*Work task:* The following data has a line with "2019年2月 (1227, 1438)" and a line with "2022年9月 (1228, 1042)". Write out exactly those lines and all the lines between them.

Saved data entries

----------------------------------------

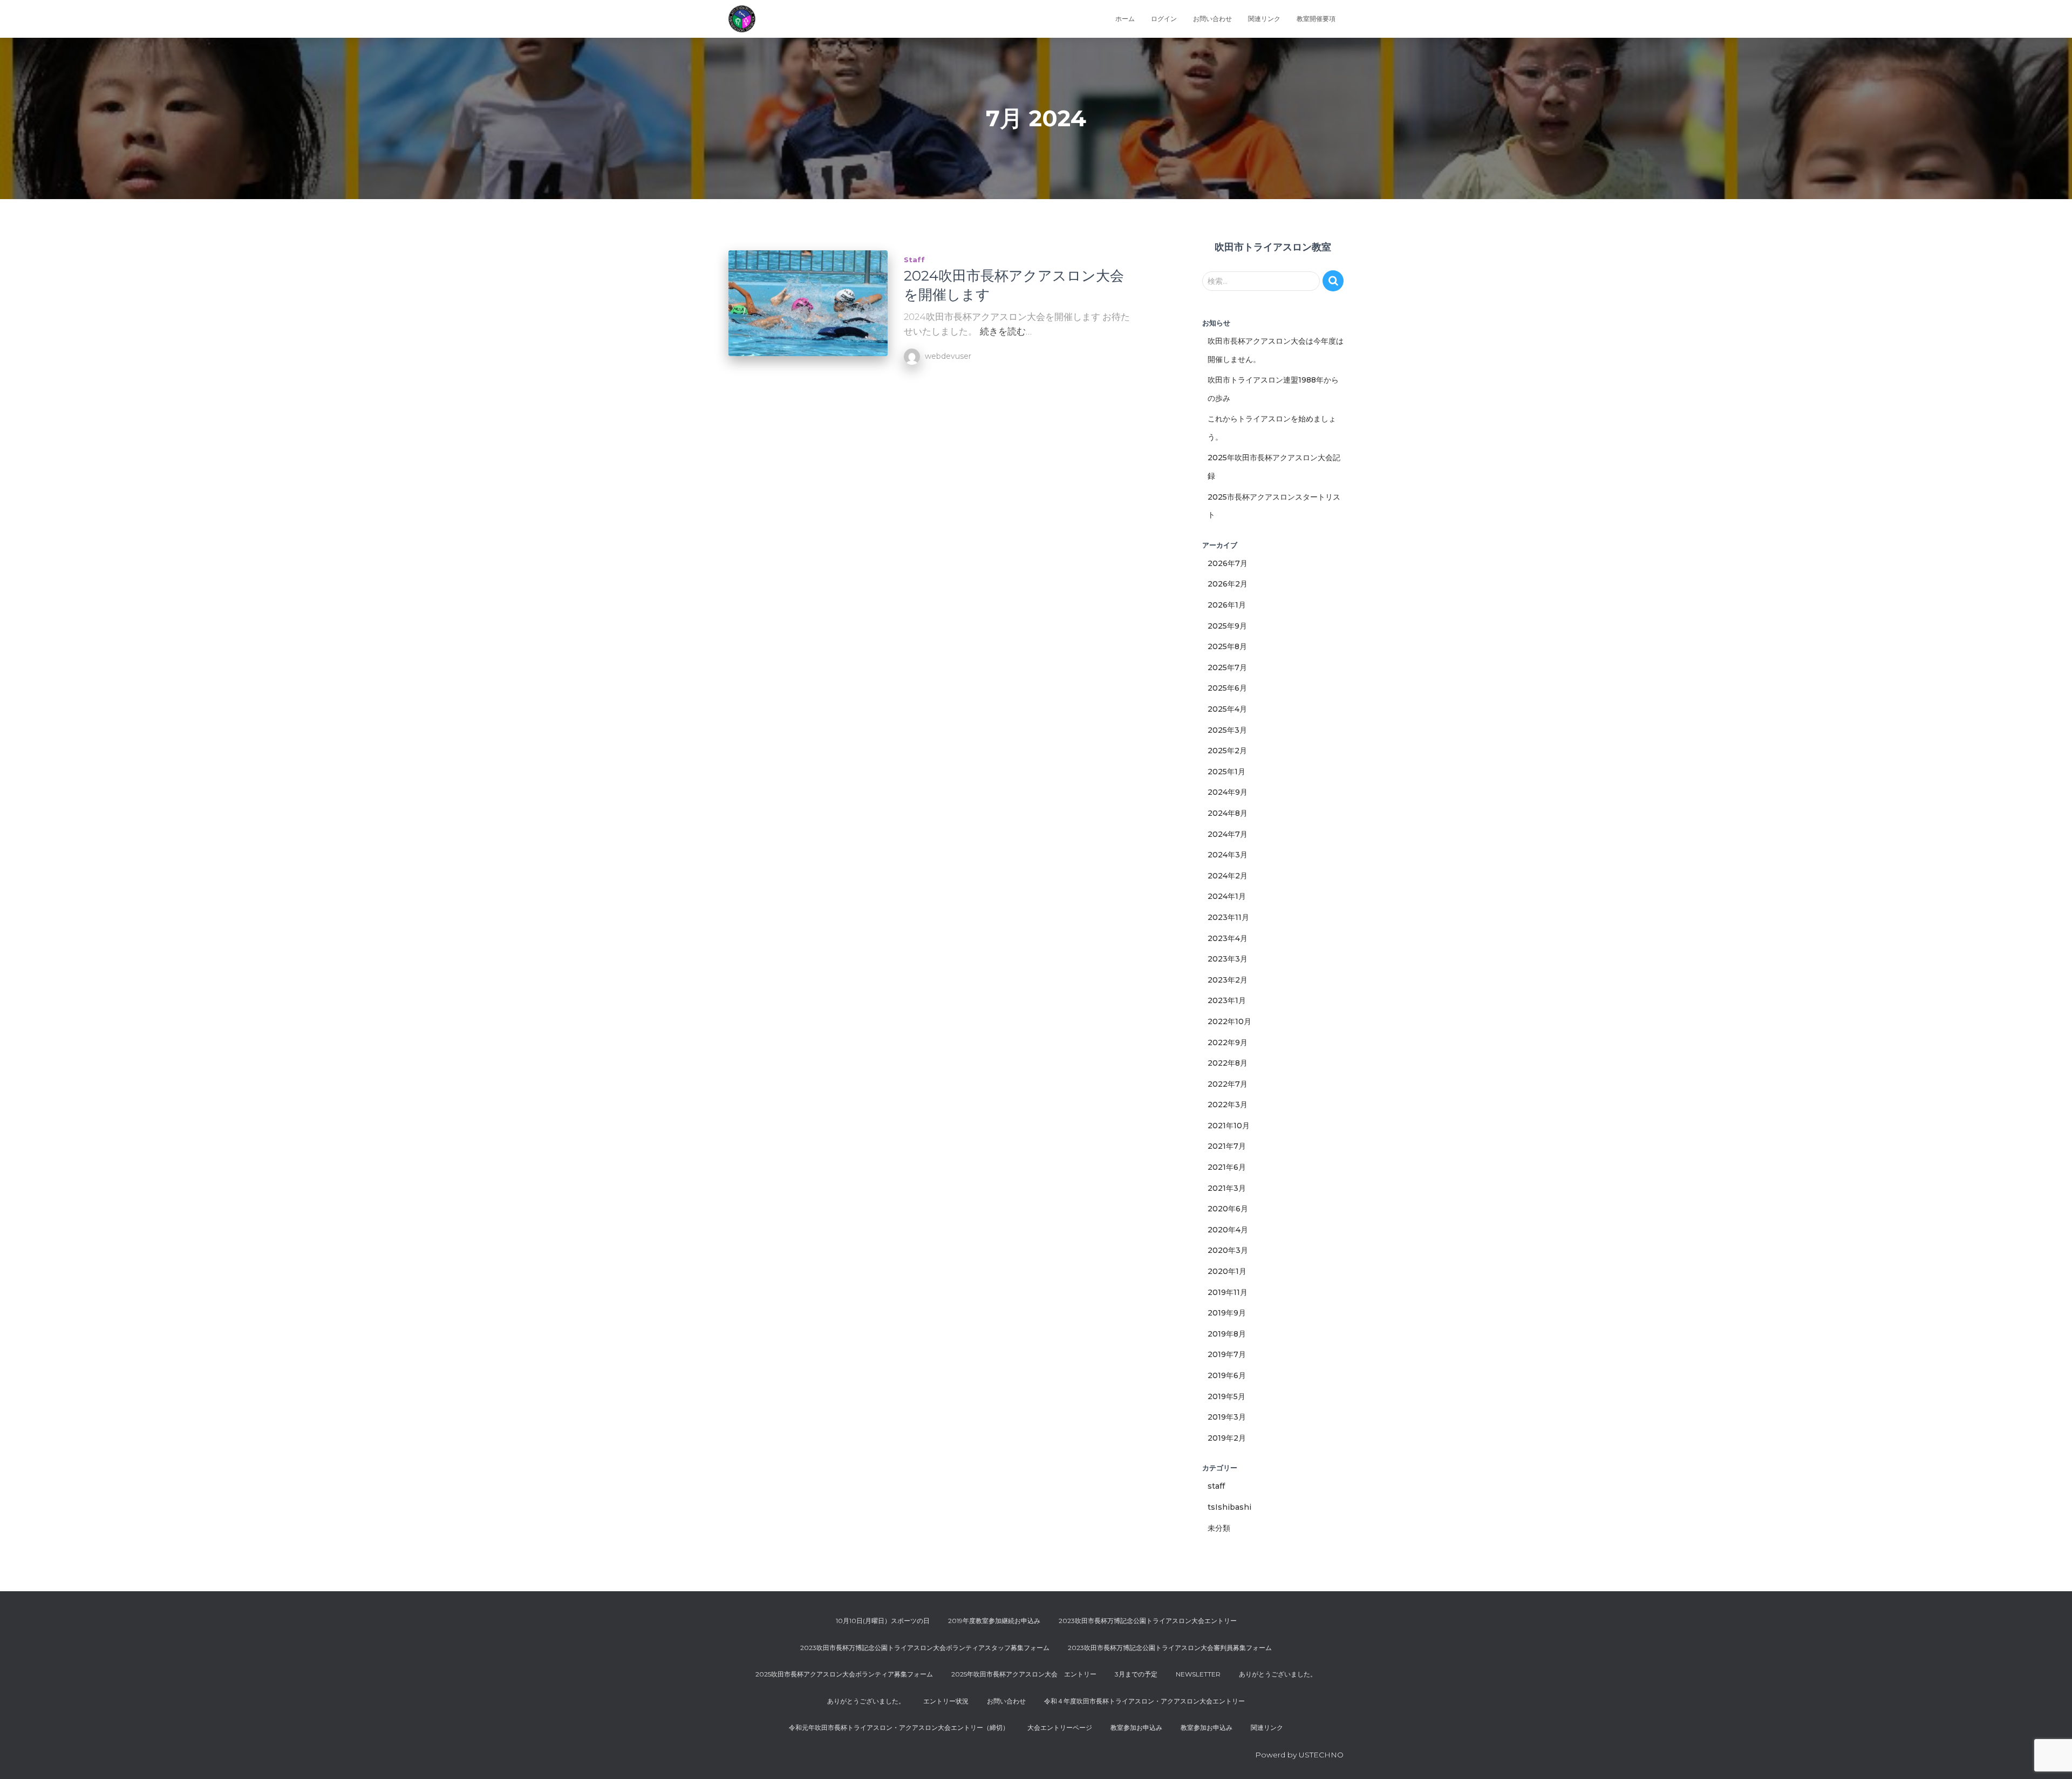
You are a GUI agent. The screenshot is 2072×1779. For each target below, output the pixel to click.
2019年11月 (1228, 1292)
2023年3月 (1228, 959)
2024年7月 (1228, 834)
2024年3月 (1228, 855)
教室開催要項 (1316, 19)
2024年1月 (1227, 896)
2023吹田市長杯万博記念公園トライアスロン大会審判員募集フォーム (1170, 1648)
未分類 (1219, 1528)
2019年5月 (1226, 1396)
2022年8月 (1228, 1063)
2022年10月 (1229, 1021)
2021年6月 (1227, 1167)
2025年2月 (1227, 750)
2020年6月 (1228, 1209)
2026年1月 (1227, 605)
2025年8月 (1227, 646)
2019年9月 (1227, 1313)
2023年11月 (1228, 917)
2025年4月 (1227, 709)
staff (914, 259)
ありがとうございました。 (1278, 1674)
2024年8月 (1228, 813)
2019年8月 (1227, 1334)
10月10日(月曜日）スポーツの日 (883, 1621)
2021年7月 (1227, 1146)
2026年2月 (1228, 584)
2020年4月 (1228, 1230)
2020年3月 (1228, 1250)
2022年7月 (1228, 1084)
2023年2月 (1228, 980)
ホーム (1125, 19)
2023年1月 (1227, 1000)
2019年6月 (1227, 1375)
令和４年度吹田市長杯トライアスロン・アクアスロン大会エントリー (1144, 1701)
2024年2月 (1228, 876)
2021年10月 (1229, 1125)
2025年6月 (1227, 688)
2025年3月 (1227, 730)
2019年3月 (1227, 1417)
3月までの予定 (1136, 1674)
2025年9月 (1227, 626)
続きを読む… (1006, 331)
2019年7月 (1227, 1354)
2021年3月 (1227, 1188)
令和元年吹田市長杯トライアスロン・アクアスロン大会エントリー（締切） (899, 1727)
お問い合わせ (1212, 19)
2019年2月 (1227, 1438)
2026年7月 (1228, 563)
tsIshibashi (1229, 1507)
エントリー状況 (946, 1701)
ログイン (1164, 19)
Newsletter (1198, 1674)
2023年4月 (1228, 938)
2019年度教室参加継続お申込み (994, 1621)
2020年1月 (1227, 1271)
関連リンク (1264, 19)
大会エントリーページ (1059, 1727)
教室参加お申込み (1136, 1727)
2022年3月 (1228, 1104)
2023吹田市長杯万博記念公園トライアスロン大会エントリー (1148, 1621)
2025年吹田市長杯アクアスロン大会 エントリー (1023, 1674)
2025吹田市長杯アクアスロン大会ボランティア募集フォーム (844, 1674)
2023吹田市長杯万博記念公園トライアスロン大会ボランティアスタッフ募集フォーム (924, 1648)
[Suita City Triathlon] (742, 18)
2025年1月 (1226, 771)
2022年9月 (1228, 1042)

----------------------------------------

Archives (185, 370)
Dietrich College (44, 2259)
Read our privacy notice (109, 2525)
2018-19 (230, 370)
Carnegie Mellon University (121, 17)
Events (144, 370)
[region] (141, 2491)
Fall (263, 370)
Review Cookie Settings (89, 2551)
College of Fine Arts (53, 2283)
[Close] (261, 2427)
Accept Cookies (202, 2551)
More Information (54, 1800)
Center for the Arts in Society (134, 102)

----------------------------------------

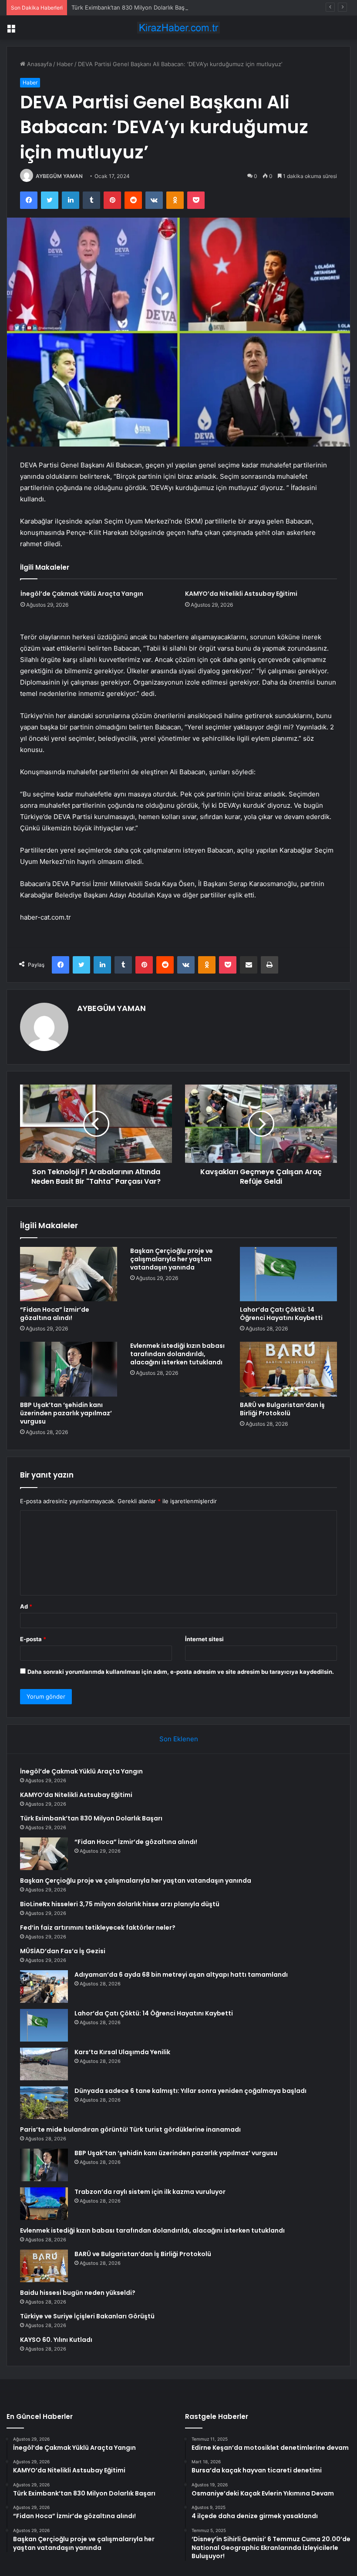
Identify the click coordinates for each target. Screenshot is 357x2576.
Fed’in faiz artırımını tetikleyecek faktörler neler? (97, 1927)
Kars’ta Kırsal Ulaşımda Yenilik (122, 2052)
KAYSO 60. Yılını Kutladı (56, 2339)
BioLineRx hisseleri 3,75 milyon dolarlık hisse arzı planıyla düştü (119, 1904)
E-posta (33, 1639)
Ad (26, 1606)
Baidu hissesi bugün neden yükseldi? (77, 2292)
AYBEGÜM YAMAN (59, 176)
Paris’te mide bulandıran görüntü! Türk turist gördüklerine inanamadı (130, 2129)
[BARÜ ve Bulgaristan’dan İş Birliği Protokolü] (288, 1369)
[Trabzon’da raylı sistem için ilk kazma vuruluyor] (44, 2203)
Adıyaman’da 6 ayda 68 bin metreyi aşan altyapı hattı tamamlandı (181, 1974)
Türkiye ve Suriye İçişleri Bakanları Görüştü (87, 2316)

----------------------------------------

*Response to the task:*
2019年2月 (1227, 1438)
2026年7月 (1228, 563)
tsIshibashi (1229, 1507)
エントリー状況 (946, 1701)
ログイン (1164, 19)
Newsletter (1198, 1674)
2023年4月 (1228, 938)
2019年度教室参加継続お申込み (994, 1621)
2020年1月 (1227, 1271)
関連リンク (1264, 19)
大会エントリーページ (1059, 1727)
教室参加お申込み (1136, 1727)
2022年3月 (1228, 1104)
2023吹田市長杯万博記念公園トライアスロン大会エントリー (1148, 1621)
2025年吹田市長杯アクアスロン大会 エントリー (1023, 1674)
2025吹田市長杯アクアスロン大会ボランティア募集フォーム (844, 1674)
2023吹田市長杯万博記念公園トライアスロン大会ボランティアスタッフ募集フォーム (924, 1648)
[Suita City Triathlon] (742, 18)
2025年1月 (1226, 771)
2022年9月 (1228, 1042)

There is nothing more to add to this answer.